Mode 2: Reversal through consolidation. Worth enters a sideways vary and steadily exhausts the power of the prior pattern, effecting a route change by means of the passage of time quite than an abrupt reversal. This mode will probably be mentioned intimately in a future installment.
VI. The Core Thesis: No Pattern, No Divergence
One precept have to be said with absolute readability:
Divergence exists solely inside developments. In consolidation, the idea of divergence doesn’t apply.
Divergence, by definition, is the weakening of pattern momentum. It’s significant solely when a directional pattern is in progress — when successive waves of worth motion may be in contrast when it comes to power. In a consolidation vary, worth motion lacks sustained directionality, and there’s no sequential momentum to check. Making an attempt to use divergence evaluation inside a consolidation vary is a categorical error.
Moreover, it bears repeating: all judgments described right here contain solely two transferring averages and worth motion itself. No technical indicators are required. Indicators could function supplementary references, however they aren’t the idea for any dedication.
VII. Tips on how to Determine Divergence
To make divergence identification exact, a proper idea is launched:
Pattern Impulse Power: The world enclosed between the short-term MA and the long-term MA, measured from the tip of 1 MA interplay to the start of the subsequent.
When two consecutive impulses transfer in the identical route, and the second impulse’s Pattern Impulse Power is weaker than the primary (i.e., the enclosed space is smaller), divergence is confirmed.
That is probably the most dependable technique, however it has one disadvantage: affirmation can solely happen after the following MA interplay has begun, by which level the worth has already moved far from the precise turning level.
How can this lag be mitigated?
Technique 1: Drop to a decrease timeframe. Look at the subsequent decrease timeframe’s chart and apply the identical methodology to determine the corresponding turning level. As a result of indicators seem earlier on shorter timeframes, the recognized level will probably be a lot nearer to the true excessive.
Technique 2: Use Common Pattern Impulse Power for real-time evaluation (superior approach).
A further idea is launched for this goal:
Common Pattern Impulse Power: The world enclosed between the short-term MA and the long-term MA from the tip of the prior MA interplay to the current second, divided by elapsed time.
As a result of this metric is calculated in actual time, one can repeatedly evaluate the present Common Pattern Impulse Power towards that of the previous impulse.
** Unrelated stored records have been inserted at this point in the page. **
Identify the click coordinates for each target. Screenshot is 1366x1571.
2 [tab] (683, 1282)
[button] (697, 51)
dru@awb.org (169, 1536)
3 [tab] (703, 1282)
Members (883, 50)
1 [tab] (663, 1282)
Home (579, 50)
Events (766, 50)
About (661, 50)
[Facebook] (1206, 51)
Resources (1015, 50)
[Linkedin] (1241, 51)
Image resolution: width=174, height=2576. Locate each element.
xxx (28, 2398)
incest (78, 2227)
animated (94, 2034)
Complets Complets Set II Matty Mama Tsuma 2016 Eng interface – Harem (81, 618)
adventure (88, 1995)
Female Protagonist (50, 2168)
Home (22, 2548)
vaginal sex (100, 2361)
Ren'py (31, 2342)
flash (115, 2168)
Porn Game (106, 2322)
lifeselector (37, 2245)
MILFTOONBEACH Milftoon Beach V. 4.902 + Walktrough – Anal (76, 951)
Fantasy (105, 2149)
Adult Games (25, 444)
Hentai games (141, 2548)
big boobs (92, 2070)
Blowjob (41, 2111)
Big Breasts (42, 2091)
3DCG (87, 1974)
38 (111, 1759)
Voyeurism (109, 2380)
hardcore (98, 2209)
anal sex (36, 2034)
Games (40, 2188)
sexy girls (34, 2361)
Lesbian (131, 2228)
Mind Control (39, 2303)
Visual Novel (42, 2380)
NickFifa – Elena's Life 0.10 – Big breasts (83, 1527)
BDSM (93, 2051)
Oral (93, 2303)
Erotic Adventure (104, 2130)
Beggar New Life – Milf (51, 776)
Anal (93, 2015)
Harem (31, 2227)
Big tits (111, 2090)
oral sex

The second the present studying falls under the prior one, divergence is assessed as imminent. From that time, monitor the space between the short-term MA and the long-term MA: as soon as this hole begins to slim, the true excessive is forming.
This technique can seize turning factors nearly in actual time. The trade-off is marginally increased danger, better technical ability necessities, and the necessity for a well-developed intuitive really feel for market rhythm.
VIII. Two Shifting Averages Are Ample
Within the last evaluation, a candlestick chart overlaid with simply two transferring averages supplies all the data wanted to navigate even probably the most advanced market circumstances. The interplay states of these two averages — glancing contact, temporary contact, and entanglement — yield a direct studying of pattern momentum. The ideas of Pattern Impulse Power and divergence that observe from these interactions embody the whole thing of the reversal-identification logic.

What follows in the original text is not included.